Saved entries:

^^^^

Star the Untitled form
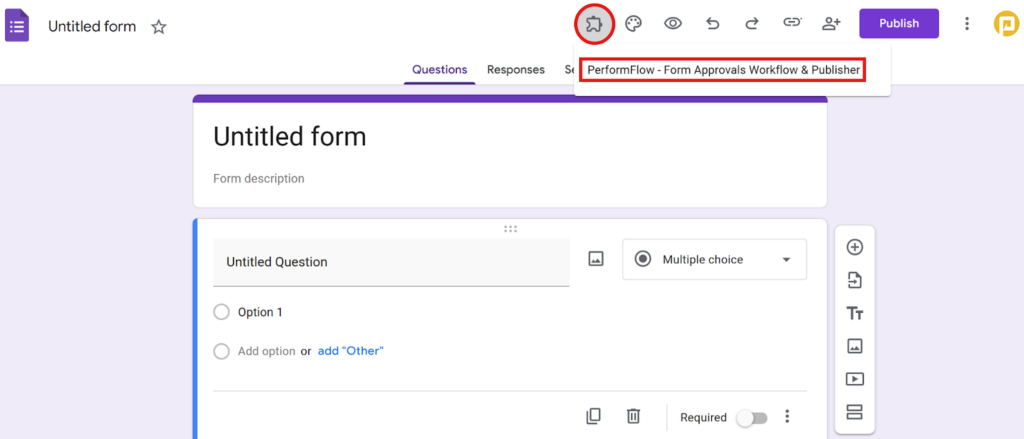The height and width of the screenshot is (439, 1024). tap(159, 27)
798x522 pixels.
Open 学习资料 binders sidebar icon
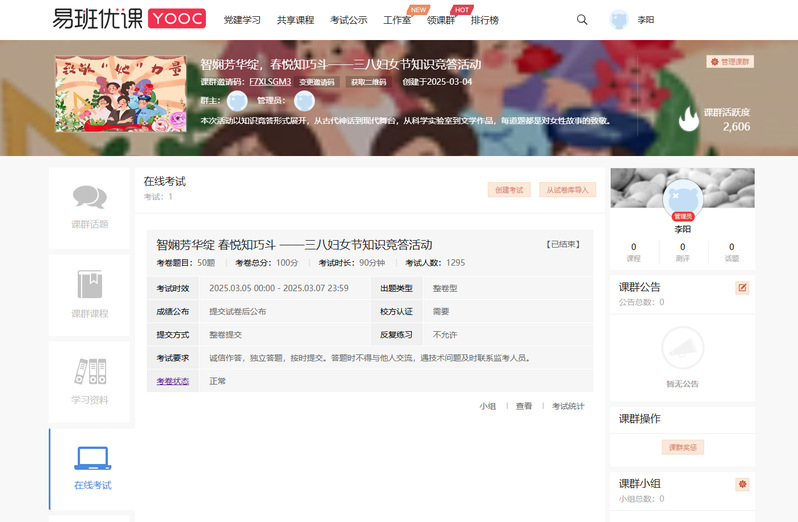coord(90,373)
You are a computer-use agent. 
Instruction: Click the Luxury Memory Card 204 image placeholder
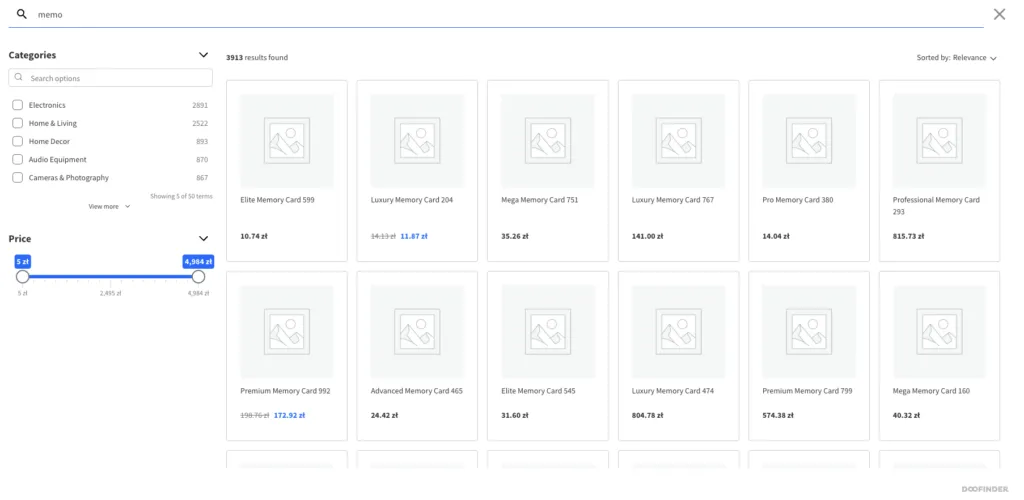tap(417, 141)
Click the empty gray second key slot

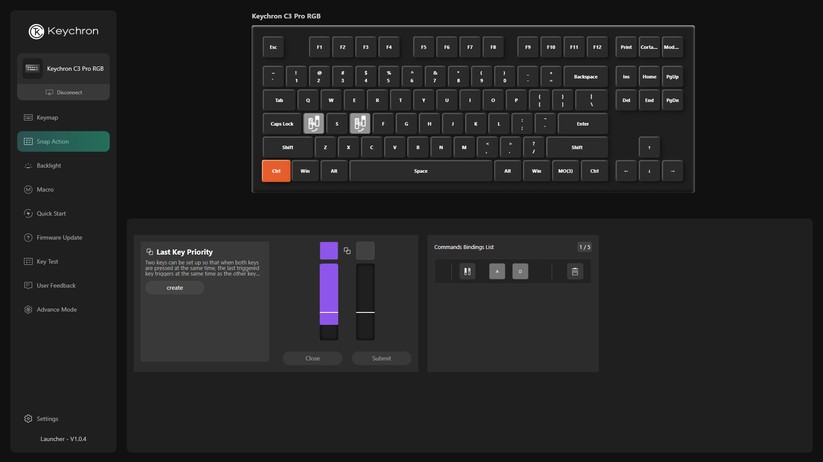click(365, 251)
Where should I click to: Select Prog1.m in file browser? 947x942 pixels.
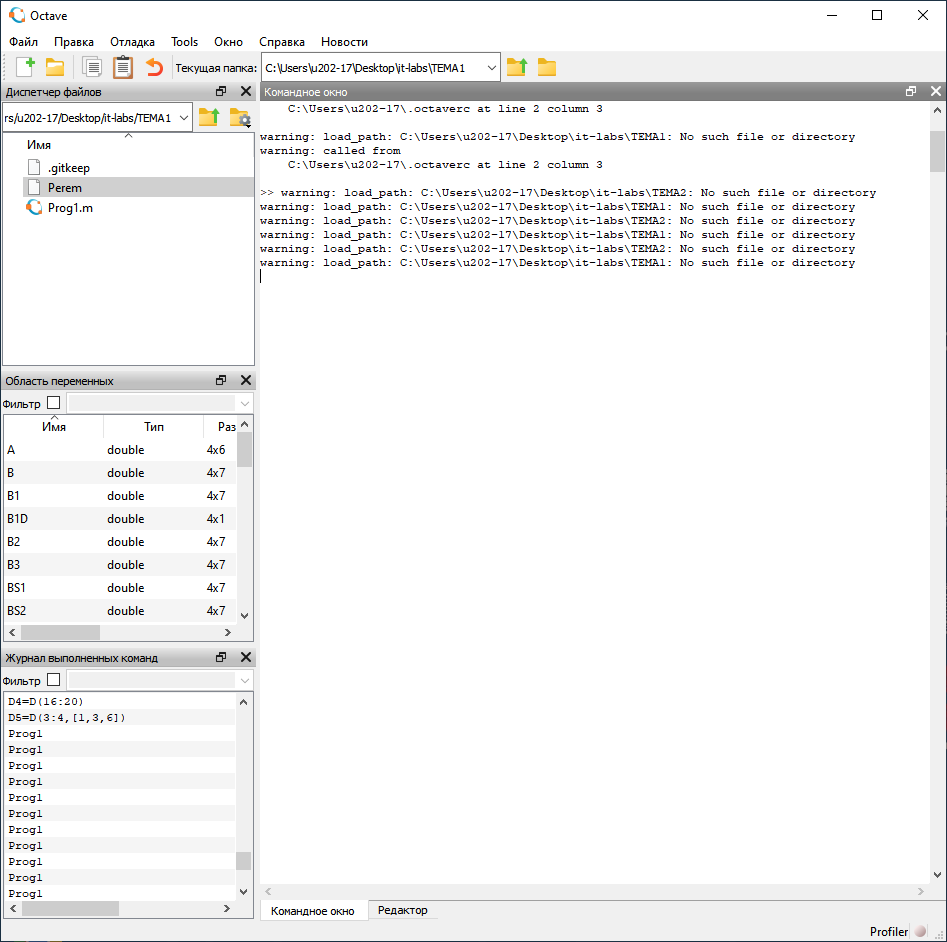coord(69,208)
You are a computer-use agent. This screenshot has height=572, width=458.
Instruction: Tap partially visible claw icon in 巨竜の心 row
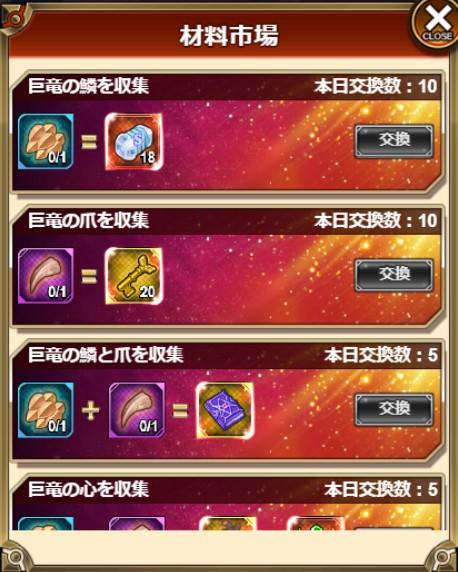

^^^^

**What the task asks**: Where a line of the records contains the word "agent", copy that line.

**Output of the task**:
You are a computer-use agent. 
You are a computer-use agent. This screenshot has height=572, width=458.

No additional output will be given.